#### Exercise materials
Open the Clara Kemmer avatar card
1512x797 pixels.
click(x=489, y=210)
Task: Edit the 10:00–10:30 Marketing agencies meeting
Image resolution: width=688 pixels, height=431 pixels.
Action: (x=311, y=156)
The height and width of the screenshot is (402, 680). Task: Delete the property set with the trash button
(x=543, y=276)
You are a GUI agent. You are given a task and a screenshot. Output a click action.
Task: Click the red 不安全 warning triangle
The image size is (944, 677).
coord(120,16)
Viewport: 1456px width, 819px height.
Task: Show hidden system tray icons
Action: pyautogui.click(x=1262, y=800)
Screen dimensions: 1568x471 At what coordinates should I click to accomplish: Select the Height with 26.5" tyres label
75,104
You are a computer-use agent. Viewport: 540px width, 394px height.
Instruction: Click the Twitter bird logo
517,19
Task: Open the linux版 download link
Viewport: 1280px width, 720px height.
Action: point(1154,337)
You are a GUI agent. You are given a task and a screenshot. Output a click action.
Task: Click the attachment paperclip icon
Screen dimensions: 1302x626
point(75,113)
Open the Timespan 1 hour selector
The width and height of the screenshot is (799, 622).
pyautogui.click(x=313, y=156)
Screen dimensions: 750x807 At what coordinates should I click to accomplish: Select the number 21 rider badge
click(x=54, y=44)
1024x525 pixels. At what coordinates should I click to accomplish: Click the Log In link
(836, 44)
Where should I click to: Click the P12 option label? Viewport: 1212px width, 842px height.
########
**Exercise description:** Rewrite the records with every "Screen dimensions" changed to "Display size", keeping everything else the same.

**Exercise output:**
Open the Clara Kemmer avatar card
1512x797 pixels.
click(x=489, y=210)
Task: Edit the 10:00–10:30 Marketing agencies meeting
Image resolution: width=688 pixels, height=431 pixels.
Action: (x=311, y=156)
The height and width of the screenshot is (402, 680). Task: Delete the property set with the trash button
(x=543, y=276)
You are a GUI agent. You are given a task and a screenshot. Output a click action.
Task: Click the red 不安全 warning triangle
The image size is (944, 677).
coord(120,16)
Viewport: 1456px width, 819px height.
Task: Show hidden system tray icons
Action: pyautogui.click(x=1262, y=800)
Display size: 1568x471 At what coordinates should I click to accomplish: Select the Height with 26.5" tyres label
75,104
You are a computer-use agent. Viewport: 540px width, 394px height.
Instruction: Click the Twitter bird logo
517,19
Task: Open the linux版 download link
Viewport: 1280px width, 720px height.
Action: point(1154,337)
You are a GUI agent. You are given a task and a screenshot. Output a click action.
Task: Click the attachment paperclip icon
Display size: 1302x626
point(75,113)
Open the Timespan 1 hour selector
The width and height of the screenshot is (799, 622).
pyautogui.click(x=313, y=156)
Display size: 750x807 At what coordinates should I click to accomplish: Select the number 21 rider badge
click(x=54, y=44)
1024x525 pixels. At what coordinates should I click to accomplish: Click the Log In link
(836, 44)
Where should I click to: Click the P12 option label? Viewport: 1212px width, 842px height.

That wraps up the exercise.